McCormick booked a $28 million refund on IEEPA tariffs it paid in earlier quarters, and plans to spend the money on higher freight and ingredient costs instead of letting it flow to earnings.
The timing is the whole story. The refund arrived just as the Iran war and disruption around the Strait of Hormuz drove up ocean freight and ingredient prices, so McCormick is using the refund to offset those higher prices.
The numbers: The refund cut the cost of goods sold by $28 million, added about $0.07 to adjusted earnings of $0.80 a share, and lifted gross margin roughly 140 basis points.
McCormick expects about $3 million more in the second half. That would bring the full-year total to about $31 million.
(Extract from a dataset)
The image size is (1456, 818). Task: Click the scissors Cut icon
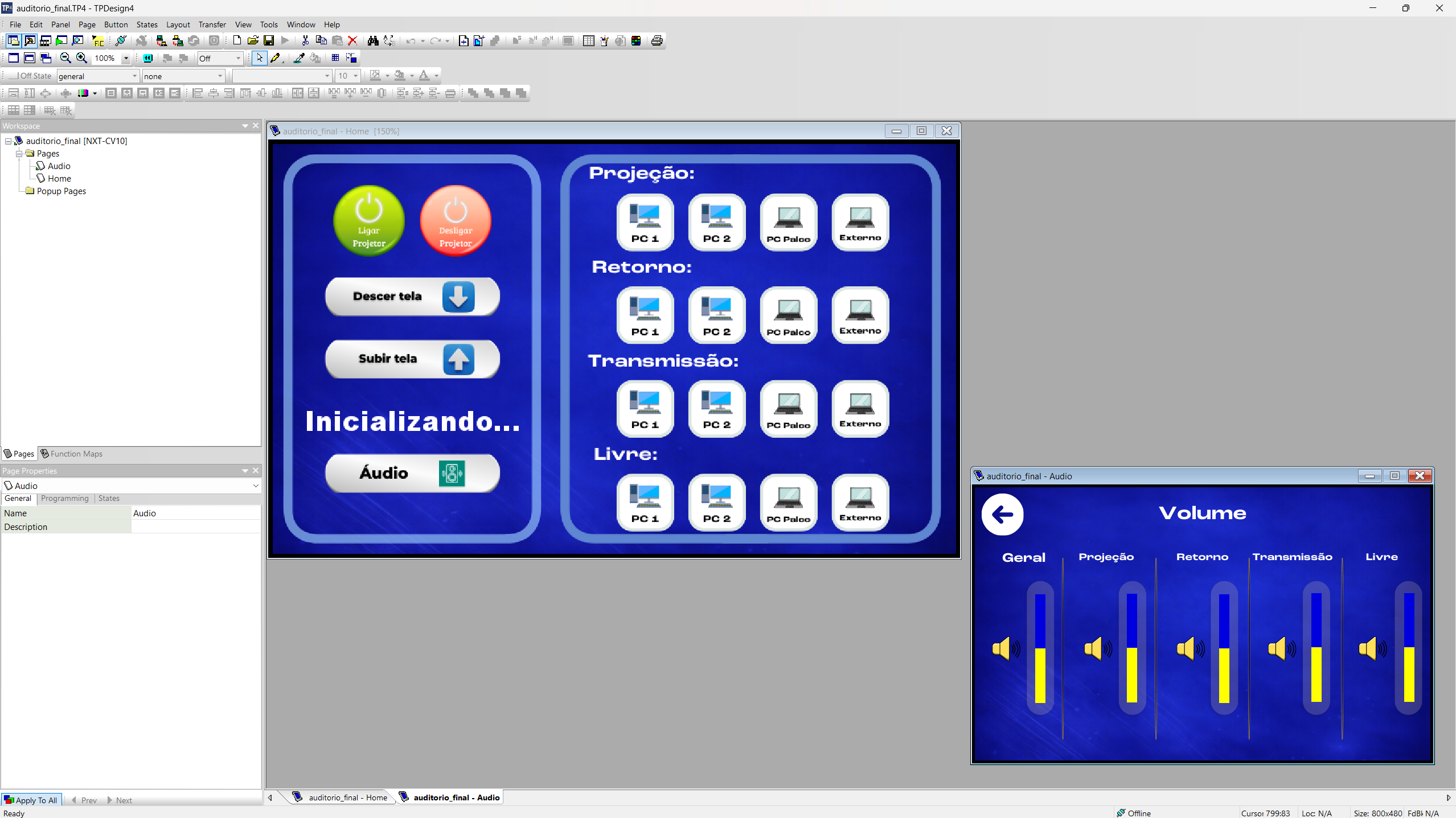[305, 41]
CFO Marcos Gabriel said cost inflation is now running close to 6%, the high end of its guidance.
“We are going to use the majority of the tax refund to offset these higher costs,” Gabriel said on the earnings call.
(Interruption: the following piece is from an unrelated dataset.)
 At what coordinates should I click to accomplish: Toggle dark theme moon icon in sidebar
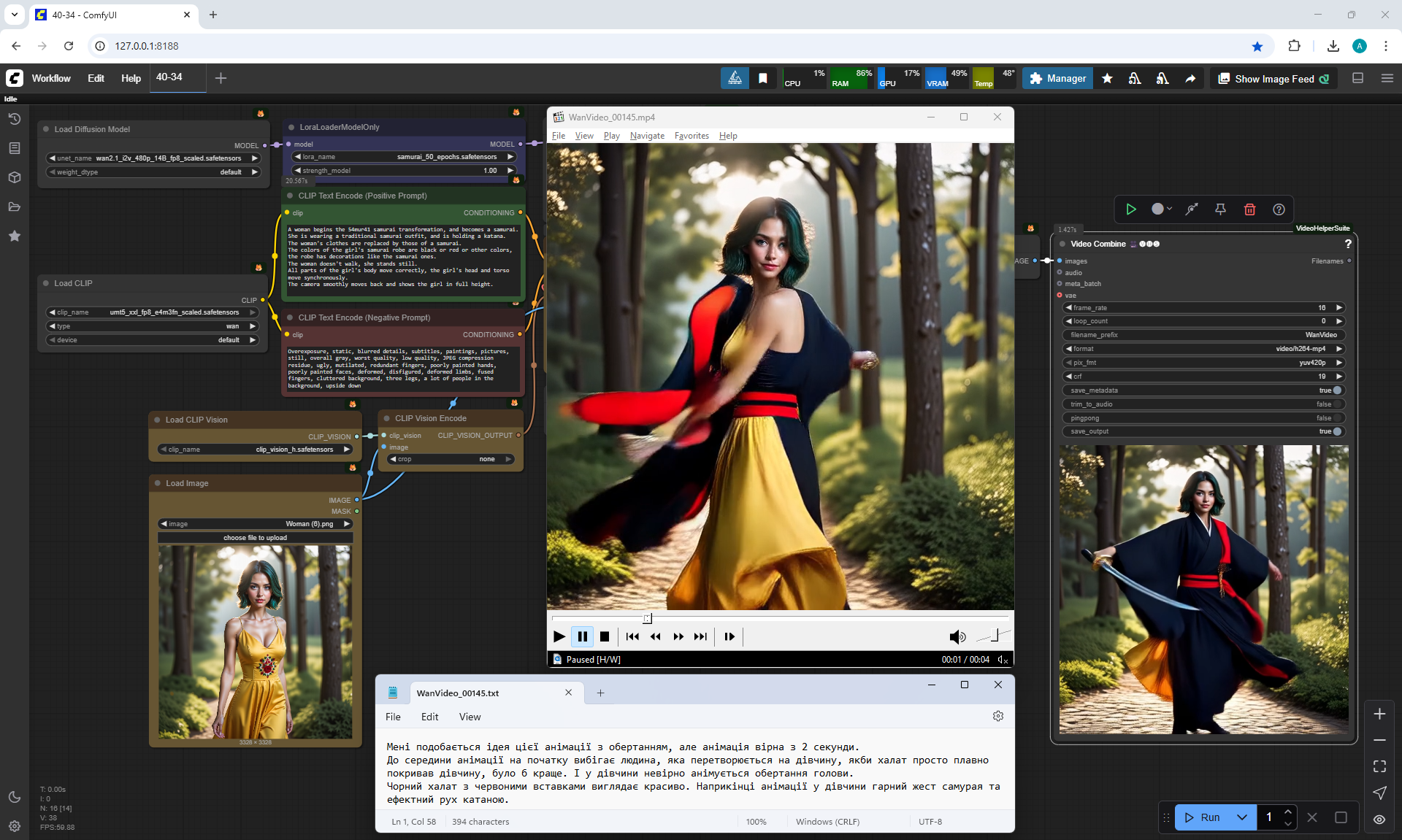[x=15, y=797]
Why McCormick is exposed to shipping: McCormick sources thousands of ingredients from 80 countries, and it says many have no commercially viable US source.
Its costs ride on ocean freight out of South and Southeast Asia and through the Gulf. When that corridor tightens, the cost of ingredients rises. McCormick cannot move production closer to home to dodge either the tariffs or the freight spike. That is why an incoming refund is now paying for a higher freight bill.
How others used the refund: The IEEPA refunds reached several companies this earnings season, and each spent the money differently.
Nike booked a $986 million refund straight to earnings
FedEx is returning about $800 million to shippers
BJ's Wholesale cut member prices
Deere took a $272 million refund but still carries about $900 million in net tariff cost
What's next: The refund does not end McCormick’s exposure. The company still faces a 10% tariff under Section 122 that is under appeal. Its plan also assumes freight stays elevated through the rest of the year.